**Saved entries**
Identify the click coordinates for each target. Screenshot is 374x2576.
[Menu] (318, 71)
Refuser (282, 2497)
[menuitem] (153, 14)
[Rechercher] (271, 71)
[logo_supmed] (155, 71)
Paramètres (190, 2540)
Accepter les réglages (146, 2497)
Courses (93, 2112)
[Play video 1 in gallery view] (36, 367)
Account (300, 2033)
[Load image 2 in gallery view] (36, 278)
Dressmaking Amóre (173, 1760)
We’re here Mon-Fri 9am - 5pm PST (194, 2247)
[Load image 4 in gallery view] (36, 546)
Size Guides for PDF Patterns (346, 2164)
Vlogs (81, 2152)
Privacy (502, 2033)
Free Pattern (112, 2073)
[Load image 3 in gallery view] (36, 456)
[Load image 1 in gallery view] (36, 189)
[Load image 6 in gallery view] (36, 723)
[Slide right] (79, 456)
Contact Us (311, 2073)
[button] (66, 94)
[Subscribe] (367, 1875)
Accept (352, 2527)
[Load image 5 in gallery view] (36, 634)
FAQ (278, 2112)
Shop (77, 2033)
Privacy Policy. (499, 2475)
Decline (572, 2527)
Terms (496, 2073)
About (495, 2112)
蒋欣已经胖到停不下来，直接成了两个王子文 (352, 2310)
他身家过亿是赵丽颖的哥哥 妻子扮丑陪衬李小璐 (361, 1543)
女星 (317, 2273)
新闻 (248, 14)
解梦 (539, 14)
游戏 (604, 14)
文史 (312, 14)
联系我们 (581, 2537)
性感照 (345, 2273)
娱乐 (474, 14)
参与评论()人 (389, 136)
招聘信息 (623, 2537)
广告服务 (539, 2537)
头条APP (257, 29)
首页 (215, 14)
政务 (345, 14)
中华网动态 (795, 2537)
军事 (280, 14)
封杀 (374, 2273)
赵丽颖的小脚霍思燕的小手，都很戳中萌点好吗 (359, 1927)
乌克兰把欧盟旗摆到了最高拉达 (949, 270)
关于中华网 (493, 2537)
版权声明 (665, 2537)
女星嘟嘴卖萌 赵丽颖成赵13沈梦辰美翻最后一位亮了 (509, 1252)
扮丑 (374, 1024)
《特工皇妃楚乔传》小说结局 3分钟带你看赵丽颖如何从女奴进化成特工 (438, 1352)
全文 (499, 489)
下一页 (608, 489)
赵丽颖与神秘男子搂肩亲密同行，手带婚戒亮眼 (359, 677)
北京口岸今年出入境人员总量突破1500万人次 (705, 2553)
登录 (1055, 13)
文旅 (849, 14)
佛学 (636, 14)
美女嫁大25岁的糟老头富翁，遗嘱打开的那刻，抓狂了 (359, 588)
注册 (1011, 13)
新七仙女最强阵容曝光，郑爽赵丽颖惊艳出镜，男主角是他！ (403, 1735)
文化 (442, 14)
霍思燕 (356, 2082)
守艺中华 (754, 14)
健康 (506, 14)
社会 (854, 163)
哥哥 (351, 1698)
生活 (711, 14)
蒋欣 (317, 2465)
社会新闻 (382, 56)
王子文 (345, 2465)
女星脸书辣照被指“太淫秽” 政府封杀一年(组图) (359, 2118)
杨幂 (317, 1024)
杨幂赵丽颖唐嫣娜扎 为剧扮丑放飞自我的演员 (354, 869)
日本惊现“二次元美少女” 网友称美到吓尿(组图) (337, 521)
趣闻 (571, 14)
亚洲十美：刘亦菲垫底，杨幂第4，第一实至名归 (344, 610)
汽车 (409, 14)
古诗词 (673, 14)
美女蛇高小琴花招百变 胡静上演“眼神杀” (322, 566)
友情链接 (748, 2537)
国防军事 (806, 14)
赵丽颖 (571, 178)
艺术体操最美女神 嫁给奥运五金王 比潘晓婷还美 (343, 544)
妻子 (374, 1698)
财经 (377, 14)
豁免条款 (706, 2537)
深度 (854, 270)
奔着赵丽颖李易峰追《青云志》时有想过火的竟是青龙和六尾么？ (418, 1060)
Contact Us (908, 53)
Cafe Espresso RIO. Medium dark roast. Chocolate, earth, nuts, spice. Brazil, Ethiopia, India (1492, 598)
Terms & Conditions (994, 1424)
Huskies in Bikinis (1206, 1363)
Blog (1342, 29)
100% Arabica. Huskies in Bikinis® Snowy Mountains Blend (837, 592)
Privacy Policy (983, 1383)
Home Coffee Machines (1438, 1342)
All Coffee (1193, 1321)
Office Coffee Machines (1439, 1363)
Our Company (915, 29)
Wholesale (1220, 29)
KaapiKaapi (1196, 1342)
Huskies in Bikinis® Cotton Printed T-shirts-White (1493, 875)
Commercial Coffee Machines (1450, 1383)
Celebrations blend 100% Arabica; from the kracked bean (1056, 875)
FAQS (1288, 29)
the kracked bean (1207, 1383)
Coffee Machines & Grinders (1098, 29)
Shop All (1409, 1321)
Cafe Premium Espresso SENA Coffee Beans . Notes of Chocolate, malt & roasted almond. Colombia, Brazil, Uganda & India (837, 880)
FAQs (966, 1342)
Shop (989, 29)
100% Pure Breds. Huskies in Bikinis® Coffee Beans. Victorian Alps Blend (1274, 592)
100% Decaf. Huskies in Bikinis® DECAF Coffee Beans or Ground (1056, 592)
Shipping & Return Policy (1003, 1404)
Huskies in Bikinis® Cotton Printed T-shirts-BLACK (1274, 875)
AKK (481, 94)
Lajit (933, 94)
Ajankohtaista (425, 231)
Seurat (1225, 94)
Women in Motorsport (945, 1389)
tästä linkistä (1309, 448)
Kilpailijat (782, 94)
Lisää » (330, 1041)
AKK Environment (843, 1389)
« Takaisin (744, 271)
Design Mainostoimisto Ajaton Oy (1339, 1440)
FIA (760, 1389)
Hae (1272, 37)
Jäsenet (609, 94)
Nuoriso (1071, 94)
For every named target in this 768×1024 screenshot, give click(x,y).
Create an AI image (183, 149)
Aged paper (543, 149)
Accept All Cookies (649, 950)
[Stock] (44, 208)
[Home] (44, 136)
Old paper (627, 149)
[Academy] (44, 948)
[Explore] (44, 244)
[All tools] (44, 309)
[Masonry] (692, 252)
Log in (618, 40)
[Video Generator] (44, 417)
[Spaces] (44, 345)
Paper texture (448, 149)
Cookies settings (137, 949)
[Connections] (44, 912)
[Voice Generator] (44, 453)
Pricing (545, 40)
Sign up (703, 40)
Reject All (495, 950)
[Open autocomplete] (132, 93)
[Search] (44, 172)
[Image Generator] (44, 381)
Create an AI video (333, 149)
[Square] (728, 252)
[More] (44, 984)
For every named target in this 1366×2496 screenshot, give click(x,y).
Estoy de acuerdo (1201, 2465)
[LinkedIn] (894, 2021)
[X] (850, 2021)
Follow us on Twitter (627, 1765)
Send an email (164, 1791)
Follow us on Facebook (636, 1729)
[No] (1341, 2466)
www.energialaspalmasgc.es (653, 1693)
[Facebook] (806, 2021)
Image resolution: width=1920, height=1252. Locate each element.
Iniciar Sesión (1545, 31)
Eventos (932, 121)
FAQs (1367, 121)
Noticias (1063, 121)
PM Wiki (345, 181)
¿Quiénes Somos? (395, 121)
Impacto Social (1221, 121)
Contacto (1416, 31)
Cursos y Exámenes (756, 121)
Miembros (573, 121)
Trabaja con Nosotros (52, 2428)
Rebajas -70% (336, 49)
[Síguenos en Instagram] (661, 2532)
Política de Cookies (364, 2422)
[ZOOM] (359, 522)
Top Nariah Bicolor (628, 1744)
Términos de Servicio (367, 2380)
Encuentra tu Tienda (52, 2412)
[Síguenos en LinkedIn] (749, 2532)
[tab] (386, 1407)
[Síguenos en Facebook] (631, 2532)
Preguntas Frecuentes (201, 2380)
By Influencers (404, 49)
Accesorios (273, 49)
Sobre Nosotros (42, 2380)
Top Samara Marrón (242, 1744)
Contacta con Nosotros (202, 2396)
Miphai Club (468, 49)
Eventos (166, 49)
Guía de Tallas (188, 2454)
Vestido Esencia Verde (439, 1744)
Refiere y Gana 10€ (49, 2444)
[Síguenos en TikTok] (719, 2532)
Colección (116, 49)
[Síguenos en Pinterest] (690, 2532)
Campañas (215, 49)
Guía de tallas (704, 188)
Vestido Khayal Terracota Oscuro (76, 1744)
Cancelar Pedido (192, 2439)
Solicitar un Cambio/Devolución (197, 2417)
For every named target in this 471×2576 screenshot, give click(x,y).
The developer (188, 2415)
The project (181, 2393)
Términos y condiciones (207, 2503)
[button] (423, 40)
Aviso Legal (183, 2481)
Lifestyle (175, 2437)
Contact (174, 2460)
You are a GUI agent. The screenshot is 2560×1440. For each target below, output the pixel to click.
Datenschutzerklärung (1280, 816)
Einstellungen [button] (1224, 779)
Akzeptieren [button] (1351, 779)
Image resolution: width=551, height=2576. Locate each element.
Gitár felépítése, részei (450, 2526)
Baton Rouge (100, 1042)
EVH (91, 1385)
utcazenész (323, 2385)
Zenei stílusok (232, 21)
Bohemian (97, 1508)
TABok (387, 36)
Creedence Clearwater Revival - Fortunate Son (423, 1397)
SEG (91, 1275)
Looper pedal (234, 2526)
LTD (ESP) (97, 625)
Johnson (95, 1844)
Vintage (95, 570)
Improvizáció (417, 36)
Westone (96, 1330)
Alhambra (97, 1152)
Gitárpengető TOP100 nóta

**Problem requirements**
Return, with no change at all, every line in the entries above from the line containing "Iniciar Sesión (1545, 31)" through the line containing "Vestido Khayal Terracota Oscuro (76, 1744)".

**Task answer**
Iniciar Sesión (1545, 31)
Eventos (932, 121)
FAQs (1367, 121)
Noticias (1063, 121)
PM Wiki (345, 181)
¿Quiénes Somos? (395, 121)
Impacto Social (1221, 121)
Contacto (1416, 31)
Cursos y Exámenes (756, 121)
Miembros (573, 121)
Trabaja con Nosotros (52, 2428)
Rebajas -70% (336, 49)
[Síguenos en Instagram] (661, 2532)
Política de Cookies (364, 2422)
[ZOOM] (359, 522)
Top Nariah Bicolor (628, 1744)
Términos de Servicio (367, 2380)
Encuentra tu Tienda (52, 2412)
[Síguenos en LinkedIn] (749, 2532)
[tab] (386, 1407)
[Síguenos en Facebook] (631, 2532)
Preguntas Frecuentes (201, 2380)
By Influencers (404, 49)
Accesorios (273, 49)
Sobre Nosotros (42, 2380)
Top Samara Marrón (242, 1744)
Contacta con Nosotros (202, 2396)
Miphai Club (468, 49)
Eventos (166, 49)
Guía de Tallas (188, 2454)
Vestido Esencia Verde (439, 1744)
Refiere y Gana 10€ (49, 2444)
[Síguenos en TikTok] (719, 2532)
Colección (116, 49)
[Síguenos en Pinterest] (690, 2532)
Campañas (215, 49)
Guía de tallas (704, 188)
Vestido Khayal Terracota Oscuro (76, 1744)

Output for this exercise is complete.